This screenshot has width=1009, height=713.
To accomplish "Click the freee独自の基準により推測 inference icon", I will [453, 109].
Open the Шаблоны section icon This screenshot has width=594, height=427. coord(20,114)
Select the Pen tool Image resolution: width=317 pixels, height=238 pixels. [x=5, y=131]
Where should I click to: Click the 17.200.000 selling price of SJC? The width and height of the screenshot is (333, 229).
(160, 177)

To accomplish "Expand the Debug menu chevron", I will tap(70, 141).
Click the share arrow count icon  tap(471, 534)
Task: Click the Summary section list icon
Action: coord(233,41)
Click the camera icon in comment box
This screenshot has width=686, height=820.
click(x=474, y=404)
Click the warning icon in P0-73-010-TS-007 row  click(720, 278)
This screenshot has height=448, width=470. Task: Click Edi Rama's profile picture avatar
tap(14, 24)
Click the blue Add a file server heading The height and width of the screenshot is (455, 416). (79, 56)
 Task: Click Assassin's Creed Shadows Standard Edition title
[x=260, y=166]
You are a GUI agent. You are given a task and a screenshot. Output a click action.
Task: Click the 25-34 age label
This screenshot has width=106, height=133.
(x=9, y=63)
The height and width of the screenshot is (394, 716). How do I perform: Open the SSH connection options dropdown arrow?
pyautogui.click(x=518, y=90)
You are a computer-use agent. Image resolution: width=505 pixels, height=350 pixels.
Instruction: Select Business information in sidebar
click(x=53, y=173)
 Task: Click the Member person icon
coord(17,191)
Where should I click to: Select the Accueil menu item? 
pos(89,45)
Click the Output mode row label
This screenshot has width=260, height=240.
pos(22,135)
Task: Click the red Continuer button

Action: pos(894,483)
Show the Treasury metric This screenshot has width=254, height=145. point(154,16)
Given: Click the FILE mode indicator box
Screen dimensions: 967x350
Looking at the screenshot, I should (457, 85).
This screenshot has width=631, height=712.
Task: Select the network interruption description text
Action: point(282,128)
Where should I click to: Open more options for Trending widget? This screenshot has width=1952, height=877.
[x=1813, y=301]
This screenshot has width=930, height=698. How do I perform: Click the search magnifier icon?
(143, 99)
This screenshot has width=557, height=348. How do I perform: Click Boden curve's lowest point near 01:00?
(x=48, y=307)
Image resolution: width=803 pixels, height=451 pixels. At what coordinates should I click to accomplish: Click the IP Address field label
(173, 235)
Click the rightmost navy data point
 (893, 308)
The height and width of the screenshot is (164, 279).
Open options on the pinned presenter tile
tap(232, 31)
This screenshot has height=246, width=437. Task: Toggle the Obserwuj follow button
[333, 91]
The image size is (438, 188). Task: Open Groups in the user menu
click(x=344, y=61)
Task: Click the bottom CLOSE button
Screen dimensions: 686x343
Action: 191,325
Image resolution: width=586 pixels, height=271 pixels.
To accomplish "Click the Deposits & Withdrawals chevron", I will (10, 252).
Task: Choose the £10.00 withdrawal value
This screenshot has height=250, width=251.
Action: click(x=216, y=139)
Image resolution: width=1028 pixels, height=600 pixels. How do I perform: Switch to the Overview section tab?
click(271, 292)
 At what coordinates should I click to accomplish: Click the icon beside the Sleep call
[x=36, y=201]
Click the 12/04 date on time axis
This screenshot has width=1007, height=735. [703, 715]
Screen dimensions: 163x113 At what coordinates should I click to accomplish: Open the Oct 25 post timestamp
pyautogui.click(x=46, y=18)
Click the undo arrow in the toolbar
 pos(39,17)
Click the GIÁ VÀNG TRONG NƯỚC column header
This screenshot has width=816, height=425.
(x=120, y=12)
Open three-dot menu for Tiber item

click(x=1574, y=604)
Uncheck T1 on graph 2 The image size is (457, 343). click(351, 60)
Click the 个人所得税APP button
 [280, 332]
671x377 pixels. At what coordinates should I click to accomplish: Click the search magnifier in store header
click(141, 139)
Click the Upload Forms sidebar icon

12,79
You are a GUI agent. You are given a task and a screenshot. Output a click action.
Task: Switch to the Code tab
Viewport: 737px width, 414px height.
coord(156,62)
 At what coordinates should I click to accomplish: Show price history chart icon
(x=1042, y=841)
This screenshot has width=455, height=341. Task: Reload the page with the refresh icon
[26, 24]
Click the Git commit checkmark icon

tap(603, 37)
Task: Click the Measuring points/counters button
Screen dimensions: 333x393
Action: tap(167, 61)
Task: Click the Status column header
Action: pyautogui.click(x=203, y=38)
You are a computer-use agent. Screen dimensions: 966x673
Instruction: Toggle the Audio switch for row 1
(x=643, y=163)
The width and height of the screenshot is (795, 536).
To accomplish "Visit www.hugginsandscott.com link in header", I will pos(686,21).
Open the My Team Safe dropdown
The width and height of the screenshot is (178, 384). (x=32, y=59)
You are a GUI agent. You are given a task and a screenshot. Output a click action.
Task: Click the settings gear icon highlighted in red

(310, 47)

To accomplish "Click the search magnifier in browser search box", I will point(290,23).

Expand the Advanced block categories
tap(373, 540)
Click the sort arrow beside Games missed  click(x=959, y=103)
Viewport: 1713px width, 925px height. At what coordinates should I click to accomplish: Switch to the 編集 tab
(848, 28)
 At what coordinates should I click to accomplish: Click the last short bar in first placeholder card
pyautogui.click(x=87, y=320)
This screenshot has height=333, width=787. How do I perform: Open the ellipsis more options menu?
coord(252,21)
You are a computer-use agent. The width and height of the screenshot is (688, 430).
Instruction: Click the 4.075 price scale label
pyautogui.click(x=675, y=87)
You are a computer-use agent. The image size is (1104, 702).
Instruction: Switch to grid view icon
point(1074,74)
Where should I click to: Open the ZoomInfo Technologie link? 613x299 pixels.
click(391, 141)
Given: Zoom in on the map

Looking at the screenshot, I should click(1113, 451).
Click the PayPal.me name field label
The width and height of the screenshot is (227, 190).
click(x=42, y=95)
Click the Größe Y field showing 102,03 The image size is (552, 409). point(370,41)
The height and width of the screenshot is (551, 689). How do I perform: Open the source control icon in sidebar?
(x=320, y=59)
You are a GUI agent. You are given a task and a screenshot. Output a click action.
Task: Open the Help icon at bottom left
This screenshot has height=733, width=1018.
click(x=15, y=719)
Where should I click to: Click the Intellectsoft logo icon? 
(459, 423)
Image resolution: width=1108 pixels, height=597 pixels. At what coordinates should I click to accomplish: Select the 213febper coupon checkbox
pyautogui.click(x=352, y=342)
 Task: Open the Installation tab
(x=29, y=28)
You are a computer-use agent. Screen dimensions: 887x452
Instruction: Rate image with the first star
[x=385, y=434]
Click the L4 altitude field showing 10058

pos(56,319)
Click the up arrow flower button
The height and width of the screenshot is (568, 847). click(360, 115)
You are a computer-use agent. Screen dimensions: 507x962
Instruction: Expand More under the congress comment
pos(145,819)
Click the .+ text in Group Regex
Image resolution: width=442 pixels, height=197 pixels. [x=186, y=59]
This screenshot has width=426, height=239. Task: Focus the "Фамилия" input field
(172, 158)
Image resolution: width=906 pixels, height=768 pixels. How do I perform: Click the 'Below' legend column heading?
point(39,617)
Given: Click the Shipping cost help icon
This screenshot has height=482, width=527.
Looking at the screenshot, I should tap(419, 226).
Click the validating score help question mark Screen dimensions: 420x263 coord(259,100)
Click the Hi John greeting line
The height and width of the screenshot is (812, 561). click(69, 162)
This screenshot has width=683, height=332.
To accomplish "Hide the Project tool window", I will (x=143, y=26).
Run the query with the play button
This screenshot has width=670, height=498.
-=-=-
Task item: If a line falls between the first line of the records and the line containing "Click the warning", inclusive, repeat it exactly; leave out all others.

Response to this exercise:
This screenshot has width=1009, height=713.
To accomplish "Click the freee独自の基準により推測 inference icon", I will [453, 109].
Open the Шаблоны section icon This screenshot has width=594, height=427. coord(20,114)
Select the Pen tool Image resolution: width=317 pixels, height=238 pixels. [x=5, y=131]
Where should I click to: Click the 17.200.000 selling price of SJC? The width and height of the screenshot is (333, 229).
(160, 177)

To accomplish "Expand the Debug menu chevron", I will tap(70, 141).
Click the share arrow count icon  tap(471, 534)
Task: Click the Summary section list icon
Action: coord(233,41)
Click the camera icon in comment box
This screenshot has width=686, height=820.
click(x=474, y=404)
Click the warning icon in P0-73-010-TS-007 row  click(720, 278)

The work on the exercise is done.